Problems to work on
(a) In the Aileen Wuornos piece, take the passage that begins with "Then again, who" and ends with "weapon of choice.", and rewrite it with "book" changed to "biography".
(b) According to the Aileen Wuornos piece, how many men did she tell detectives she had shot to death?
(c) Carry the Aileen Wuornos piece forward from its final sentence.

Document text
Would the eyes of Aileen ‘Lee’ Carol Wuornos Pralle, accused serial killer, be a window to her soul? I’d waited 9 long months to see for myself the woman apparently destined to be the first female ever to fit the FBI’s official criteria for a serial killer. Back on December 5, 1991, I finally got my chance.

Lee almost sashayed, pale but smiling, into a Florida courtroom, pausing to toss a jaunty wave at the one friendly face in the gallery. (Not mine. That of her adoptive mother.)

Her wrists remained shackled during the hearing which ultimately determined that the panting press would get their hands on her truly chilling videotaped confession. In it, she almost casually told detectives how she’d shot to death 7 men on the Florida highways.

She wore a grey cardigan pulled over her regulation jail-issue orange jumpsuit, her thin mousey hair yanked up in a scrawny ponytail. She didn’t look much like a killer.

Then again, who does?

Propelled by a deep, widely-felt fascination with what could possibly make a woman kill and kill again (women are nurturers and lifegivers, right?), I was researching her life for a book.

Lee broke the mold of women who killed multiple times. Historically, they were black widows who bumped off husbands or lovers. Or professional caregivers who murdered those in their care: babies, young children or the elderly and infirm. Poison was often the weapon of choice.

Wuornos had apparently, in male serial killer fashion, pumped bullets into total strangers. Her victims were men she picked up seemingly in random fashion, either by tossing out a damsel in distress routine (saying her car had broken down) or offering sex. The dead men cannot tell. She robbed them and left them to rot in out of the way spots. She was an enigma.

And her eyes seemed important. Arlene Pralle, a married, born-again Christian, horse farmer adopted 36-year old Lee just months after first corresponding with her. She’d been so moved by Lee’s eyes staring out of a newspaper she wanted to reach out and hug her. She described her as warm and compassionate, saying, "I knew in my heart she wasn’t a serial killer."

Collected data

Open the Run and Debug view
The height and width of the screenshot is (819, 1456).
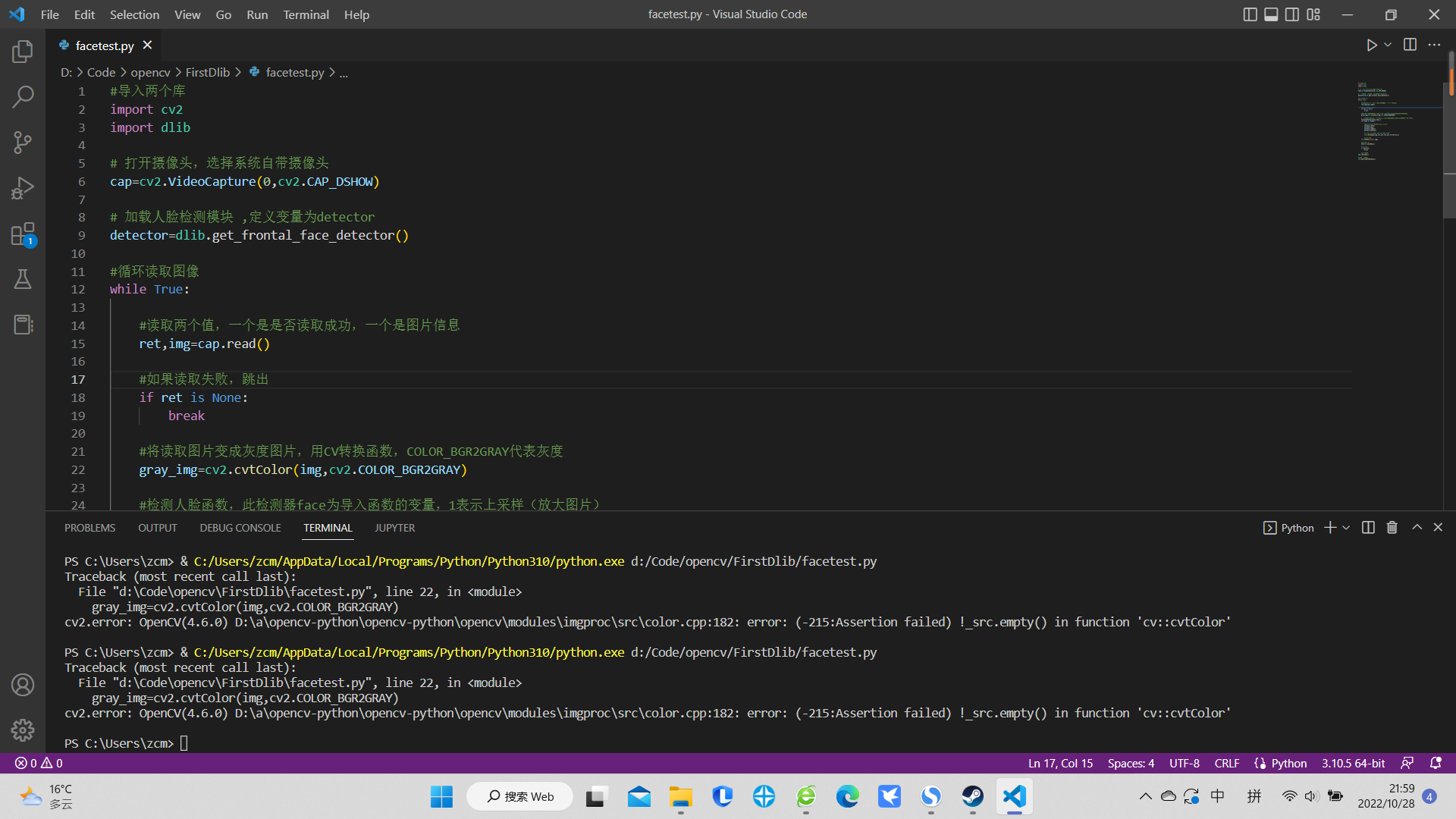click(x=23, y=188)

Solved tasks
(a)
Then again, who does?

Propelled by a deep, widely-felt fascination with what could possibly make a woman kill and kill again (women are nurturers and lifegivers, right?), I was researching her life for a biography.

Lee broke the mold of women who killed multiple times. Historically, they were black widows who bumped off husbands or lovers. Or professional caregivers who murdered those in their care: babies, young children or the elderly and infirm. Poison was often the weapon of choice.

(b) Seven.

(c)
Billy and Cindy Copeland, who’d lived in a neighbouring trailer to Lee and her lesbian lover, Tyria Moore, liked Lee but always believed she was dangerous. Billy said Lee had "death row eyes."

They couldn’t both be right. A victim who couldn’t hurt a fly. Or a cold-blooded killer. Which was it?

Wuornos’ actual culpability was hardly in question since she confessed soon after being arrested in January ‘91 on an old gun charge. She confessed because the police enlisted the services of her ex-lover (and one-time fellow suspect), Tyria Moore. Ty, in a series of taped phone calls, coerced Lee, who still loved her, into spilling the beans to save her own skin.

When Ty, a short, hefty redhead with a truckdriver’s gait, took the witness stand to testify against Lee, Lee snuffled into a hanky. She was devastated by the sight of her lost love—not to mention the knowledge that Ty had sold her out. Ty stared straight ahead.

The two women had finally been identified months after witnesses saw them leave a car wreck: the car belonged to missing 65-year old missionary, Peter Siems. (Lee confessed to killing him, but has been unable to remember where she left his body.)

Ty was not in Florida for at least one of the murders and although she had dead men’s belongings in her possession when police found her in Pennsylvania, they believed her claim not to have been involved with any of the murders and she was not charged with any crime. (It didn’t hurt that she helped them hook Wuornos.)

Among the men Lee admitted to killing. Child welfare worker Dick Humphreys, a 56-year old ex-police chief who’d celebrated his 35th wedding anniversary the day before his death. 50-year old sausage salesman and much-loved granddad, Troy Burress. 40-year old Charles Carskaddon, who was en route to visit his fiancee when Lee put 9 bullets into him, pausing to reload.

Who were the victims? The 7 dead men, of course. But Lee claimed to have shot her attackers only in self-defense. Was she a victim, too? Perhaps, but she was also guilty. 12 jurors made that determination when in January ‘92, they handed down the first of her 6 death sentences.

Getting inside Lee’s head was a necessary but unpleasant emotional rollercoaster. On my repeated trips to Troy, Michigan where she was born on Leap Year’s Day, 1956, empathy reigned. She’d been on a doomed path since birth. She was abandoned by her mother, Diane, not once but twice in what doctors say are the first crucial couple of years of life.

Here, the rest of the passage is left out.